Top of PASSAGE TO READ

Jul 15, 2010
Hi everyone. As summer rolls on, you must be wondering how I am doing after my surgery. So nice of you to ask . . . finally. Yes, thanks for all the cards and gifts you sent, and by that I mean thanks for nothing. No one sent a card or called, including my family. They didn’t even show up at the hospital. They all had excuses – one had to go the post office, others were watching TV. My husband didn’t even have the decency to HAVE an excuse. He said was in the waiting room during my surgery, went out for coffee, and just “plum forgot” to go back. How can you forget that your wife is having surgery? Do you know how embarrassing it is to have to call a taxi when you’re discharged from the hospital because your family forgot about you? I had to pretend the taxi driver was my husband, calling him “Honey.” He backed away, as if I was a nut case, and the nurses shook their heads at me.
The taxi took me home, and when I rang the door bell, the whole family looked surprised to see me standing there, all bandaged up. They took me upstairs and holed me up in a dark, remote bedroom. They put some frozen TV dinners on the nightstand and told me to ring the bell if I needed anything. I knew, of course, that there was no bell. Then they shut the door behind me and wished me well, never to return to the room again.

Bottom of PASSAGE TO READ
Top of INFORMATION GIVEN

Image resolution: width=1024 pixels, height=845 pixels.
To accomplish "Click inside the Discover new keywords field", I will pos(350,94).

Bottom of INFORMATION GIVEN
Top of INFORMATION GIVEN

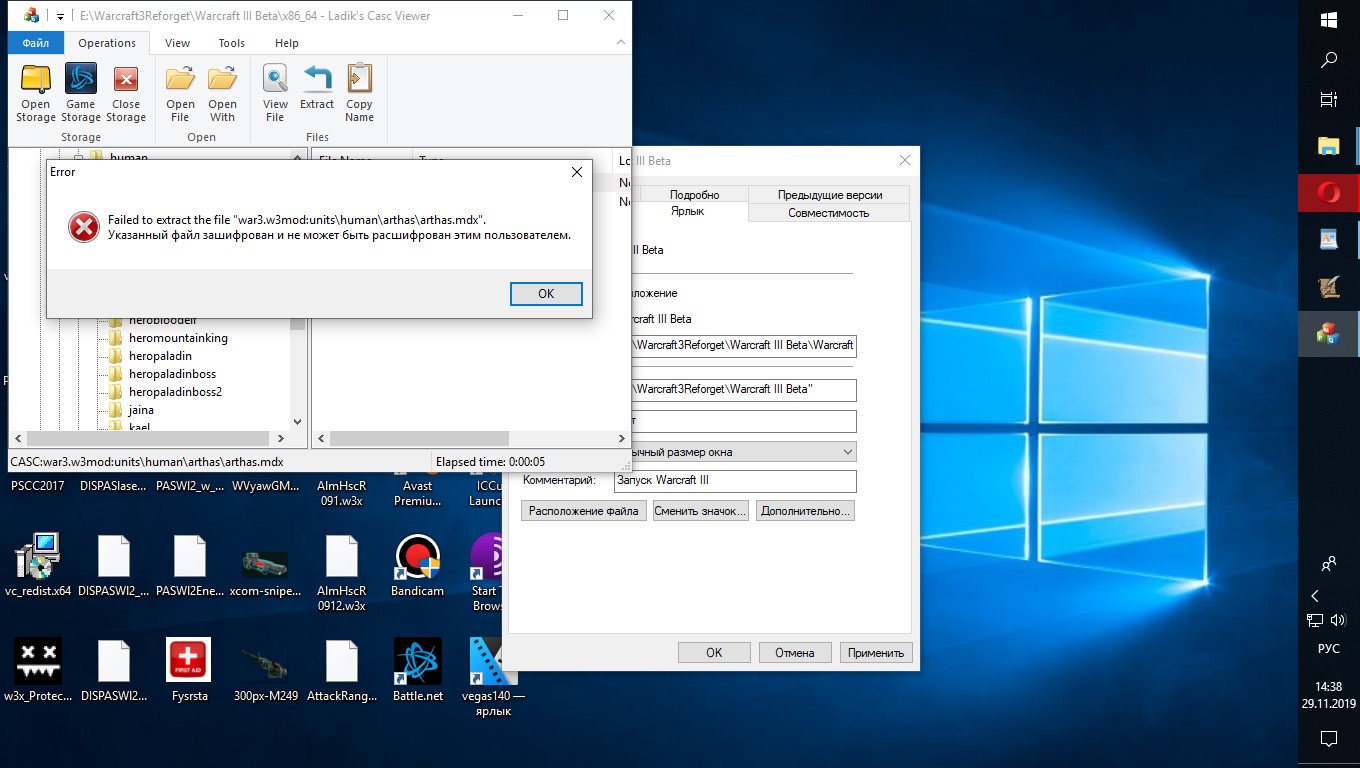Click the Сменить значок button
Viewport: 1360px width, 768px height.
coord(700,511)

Bottom of INFORMATION GIVEN

◆ PROBLEMS TO WORK ON ◆
1. According to the post, where did the husband say he went during the surgery?
2. Rewrite the post from "The taxi took" to "the room again.", changing "bedroom" to "attic".
The rows are separate material from the post.

◆ RESULTS OF THE TASKS ◆
1. He went out for coffee.

2.
The taxi took me home, and when I rang the door bell, the whole family looked surprised to see me standing there, all bandaged up. They took me upstairs and holed me up in a dark, remote attic. They put some frozen TV dinners on the nightstand and told me to ring the bell if I needed anything. I knew, of course, that there was no bell. Then they shut the door behind me and wished me well, never to return to the room again.